__ACTIVITY__:
Write out an exact copy of the line with "The width and height of the screenshot is (831, 624)." and of each line after it, through the end of the records below.

^^^^^^^^^^^^^^^^

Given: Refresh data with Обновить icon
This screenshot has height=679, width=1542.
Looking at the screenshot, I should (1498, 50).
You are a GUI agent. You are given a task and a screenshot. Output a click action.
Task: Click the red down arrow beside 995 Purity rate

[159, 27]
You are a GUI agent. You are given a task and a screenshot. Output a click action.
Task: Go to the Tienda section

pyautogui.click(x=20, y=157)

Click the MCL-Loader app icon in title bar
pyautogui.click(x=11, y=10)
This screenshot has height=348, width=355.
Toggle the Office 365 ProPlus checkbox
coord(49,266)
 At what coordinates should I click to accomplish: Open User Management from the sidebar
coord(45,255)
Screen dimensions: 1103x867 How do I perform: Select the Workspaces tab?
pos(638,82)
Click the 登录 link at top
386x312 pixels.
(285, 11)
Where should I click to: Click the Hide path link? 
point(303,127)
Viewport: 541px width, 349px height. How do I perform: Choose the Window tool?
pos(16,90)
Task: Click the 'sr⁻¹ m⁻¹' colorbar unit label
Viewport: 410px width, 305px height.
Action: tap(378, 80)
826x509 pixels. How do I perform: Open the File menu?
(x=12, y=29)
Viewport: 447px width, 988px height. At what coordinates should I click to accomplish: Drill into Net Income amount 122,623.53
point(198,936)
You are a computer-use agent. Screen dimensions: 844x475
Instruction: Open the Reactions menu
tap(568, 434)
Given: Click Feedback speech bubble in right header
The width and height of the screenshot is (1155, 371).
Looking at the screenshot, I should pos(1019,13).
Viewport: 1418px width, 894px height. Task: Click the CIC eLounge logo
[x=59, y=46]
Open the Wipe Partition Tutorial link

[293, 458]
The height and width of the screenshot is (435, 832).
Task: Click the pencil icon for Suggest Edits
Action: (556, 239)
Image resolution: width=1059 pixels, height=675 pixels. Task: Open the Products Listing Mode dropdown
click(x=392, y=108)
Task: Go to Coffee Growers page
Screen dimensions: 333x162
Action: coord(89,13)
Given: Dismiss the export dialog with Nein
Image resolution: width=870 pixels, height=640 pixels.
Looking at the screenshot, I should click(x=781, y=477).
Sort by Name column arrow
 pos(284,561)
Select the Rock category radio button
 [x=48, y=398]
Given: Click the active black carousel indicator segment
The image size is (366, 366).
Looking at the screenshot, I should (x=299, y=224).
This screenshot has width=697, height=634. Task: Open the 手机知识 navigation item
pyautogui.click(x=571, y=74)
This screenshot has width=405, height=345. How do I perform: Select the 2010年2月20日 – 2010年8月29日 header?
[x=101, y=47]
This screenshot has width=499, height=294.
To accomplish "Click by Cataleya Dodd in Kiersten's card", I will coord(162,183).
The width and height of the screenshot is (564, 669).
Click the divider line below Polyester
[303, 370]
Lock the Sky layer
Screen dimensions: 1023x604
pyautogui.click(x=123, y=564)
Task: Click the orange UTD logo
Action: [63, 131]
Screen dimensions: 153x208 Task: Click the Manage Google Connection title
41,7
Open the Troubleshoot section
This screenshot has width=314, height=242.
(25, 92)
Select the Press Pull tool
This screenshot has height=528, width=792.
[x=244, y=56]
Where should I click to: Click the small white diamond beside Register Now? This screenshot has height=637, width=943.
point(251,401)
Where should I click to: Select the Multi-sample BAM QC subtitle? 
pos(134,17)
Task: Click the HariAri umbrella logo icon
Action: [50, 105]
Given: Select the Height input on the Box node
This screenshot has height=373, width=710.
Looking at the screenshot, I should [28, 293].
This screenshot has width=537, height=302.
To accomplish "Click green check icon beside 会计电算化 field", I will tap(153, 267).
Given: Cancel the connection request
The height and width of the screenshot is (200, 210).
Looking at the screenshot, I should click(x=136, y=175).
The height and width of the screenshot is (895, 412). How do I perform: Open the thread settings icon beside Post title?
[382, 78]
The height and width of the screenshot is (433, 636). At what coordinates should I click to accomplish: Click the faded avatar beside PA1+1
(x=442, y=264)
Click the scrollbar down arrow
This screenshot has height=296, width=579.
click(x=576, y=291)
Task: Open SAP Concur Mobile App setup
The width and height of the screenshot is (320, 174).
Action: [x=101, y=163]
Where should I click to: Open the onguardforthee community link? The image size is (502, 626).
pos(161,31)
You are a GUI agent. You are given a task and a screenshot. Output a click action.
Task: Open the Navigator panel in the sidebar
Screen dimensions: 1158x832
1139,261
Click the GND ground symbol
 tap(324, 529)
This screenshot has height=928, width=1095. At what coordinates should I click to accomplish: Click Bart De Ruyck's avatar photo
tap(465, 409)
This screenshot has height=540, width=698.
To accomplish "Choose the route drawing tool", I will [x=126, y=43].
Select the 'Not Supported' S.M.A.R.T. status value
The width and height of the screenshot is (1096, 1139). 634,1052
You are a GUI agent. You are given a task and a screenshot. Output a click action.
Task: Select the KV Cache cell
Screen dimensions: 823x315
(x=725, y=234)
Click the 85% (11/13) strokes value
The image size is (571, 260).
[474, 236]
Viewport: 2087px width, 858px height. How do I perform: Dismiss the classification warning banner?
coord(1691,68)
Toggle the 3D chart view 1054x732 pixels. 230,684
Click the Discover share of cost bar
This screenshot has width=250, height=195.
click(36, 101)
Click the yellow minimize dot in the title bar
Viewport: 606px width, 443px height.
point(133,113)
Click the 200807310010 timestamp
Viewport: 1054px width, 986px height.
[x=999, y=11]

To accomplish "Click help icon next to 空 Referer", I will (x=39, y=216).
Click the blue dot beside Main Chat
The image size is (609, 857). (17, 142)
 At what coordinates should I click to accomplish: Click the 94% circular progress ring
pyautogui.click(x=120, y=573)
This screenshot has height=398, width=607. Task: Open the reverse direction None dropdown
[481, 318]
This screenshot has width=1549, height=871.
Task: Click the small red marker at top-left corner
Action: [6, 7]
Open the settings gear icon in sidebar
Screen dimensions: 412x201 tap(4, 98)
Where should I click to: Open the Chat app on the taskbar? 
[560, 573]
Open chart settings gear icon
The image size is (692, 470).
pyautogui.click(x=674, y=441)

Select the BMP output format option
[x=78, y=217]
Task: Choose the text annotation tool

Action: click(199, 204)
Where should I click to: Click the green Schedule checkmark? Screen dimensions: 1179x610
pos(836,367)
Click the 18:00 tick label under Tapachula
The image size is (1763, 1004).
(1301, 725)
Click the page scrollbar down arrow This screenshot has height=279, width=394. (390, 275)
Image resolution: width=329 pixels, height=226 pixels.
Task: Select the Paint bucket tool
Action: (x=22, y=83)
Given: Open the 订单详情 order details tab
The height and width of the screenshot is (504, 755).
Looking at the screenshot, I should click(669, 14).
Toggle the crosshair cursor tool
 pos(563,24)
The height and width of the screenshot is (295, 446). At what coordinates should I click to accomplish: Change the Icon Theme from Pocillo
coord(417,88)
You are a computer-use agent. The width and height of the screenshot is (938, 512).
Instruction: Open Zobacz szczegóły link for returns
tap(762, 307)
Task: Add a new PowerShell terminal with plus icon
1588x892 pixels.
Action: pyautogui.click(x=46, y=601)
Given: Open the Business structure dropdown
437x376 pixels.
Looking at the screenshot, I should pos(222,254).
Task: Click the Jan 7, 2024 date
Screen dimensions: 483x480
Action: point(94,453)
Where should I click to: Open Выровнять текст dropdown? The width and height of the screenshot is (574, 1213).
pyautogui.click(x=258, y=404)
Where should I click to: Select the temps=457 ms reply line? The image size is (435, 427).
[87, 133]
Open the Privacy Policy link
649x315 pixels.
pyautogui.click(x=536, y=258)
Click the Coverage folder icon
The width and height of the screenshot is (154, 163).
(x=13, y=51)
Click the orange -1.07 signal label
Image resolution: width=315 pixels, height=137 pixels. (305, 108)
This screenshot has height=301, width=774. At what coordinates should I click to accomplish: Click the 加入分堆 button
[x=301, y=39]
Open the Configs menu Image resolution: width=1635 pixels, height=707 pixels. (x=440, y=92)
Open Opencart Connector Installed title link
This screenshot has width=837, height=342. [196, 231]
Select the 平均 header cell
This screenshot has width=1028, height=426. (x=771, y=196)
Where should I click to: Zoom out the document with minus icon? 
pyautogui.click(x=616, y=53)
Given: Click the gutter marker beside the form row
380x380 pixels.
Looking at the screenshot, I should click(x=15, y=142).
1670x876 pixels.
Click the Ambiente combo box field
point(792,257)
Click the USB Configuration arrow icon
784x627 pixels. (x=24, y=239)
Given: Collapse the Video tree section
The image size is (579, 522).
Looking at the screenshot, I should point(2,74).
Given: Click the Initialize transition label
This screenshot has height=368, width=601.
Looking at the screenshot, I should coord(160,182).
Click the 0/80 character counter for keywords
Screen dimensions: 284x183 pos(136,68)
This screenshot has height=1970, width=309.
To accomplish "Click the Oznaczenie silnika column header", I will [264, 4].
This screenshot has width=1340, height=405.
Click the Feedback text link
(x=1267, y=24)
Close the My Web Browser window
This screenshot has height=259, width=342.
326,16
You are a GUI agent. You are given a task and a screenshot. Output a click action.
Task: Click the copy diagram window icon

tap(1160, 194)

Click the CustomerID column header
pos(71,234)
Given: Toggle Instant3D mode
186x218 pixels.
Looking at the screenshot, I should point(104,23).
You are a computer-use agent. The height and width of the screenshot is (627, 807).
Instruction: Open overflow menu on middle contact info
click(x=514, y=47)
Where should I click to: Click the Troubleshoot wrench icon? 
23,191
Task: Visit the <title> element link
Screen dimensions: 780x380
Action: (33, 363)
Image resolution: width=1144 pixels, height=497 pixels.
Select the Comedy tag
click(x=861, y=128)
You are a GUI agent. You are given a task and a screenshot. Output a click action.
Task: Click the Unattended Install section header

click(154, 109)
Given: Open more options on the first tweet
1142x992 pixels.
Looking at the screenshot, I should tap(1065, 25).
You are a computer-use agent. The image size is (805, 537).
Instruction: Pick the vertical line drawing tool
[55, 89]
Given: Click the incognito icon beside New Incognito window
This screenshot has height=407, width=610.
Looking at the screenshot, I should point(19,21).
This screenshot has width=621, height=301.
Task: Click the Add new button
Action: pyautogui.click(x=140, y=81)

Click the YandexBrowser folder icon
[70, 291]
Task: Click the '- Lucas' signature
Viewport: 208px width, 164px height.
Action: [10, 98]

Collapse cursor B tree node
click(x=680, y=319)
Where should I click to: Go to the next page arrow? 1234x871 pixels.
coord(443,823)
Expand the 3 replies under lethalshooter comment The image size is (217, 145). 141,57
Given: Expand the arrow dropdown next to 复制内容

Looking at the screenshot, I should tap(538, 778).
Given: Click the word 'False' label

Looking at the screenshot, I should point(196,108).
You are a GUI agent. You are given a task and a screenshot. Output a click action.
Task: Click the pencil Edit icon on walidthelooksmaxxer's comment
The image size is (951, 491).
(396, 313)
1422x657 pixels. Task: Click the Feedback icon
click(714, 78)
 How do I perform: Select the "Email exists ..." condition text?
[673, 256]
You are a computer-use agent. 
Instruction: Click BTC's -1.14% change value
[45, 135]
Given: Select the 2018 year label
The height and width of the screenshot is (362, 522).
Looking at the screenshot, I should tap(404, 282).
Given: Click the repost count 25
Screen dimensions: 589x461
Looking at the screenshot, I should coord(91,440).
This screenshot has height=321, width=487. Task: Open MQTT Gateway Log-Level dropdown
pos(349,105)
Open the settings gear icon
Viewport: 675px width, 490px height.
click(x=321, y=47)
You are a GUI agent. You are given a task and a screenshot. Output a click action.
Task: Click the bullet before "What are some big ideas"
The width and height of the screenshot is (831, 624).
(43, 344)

^^^^^^^^^^^^^^^^

__EXPECTED ANSWER__:
The width and height of the screenshot is (831, 624).
(43, 344)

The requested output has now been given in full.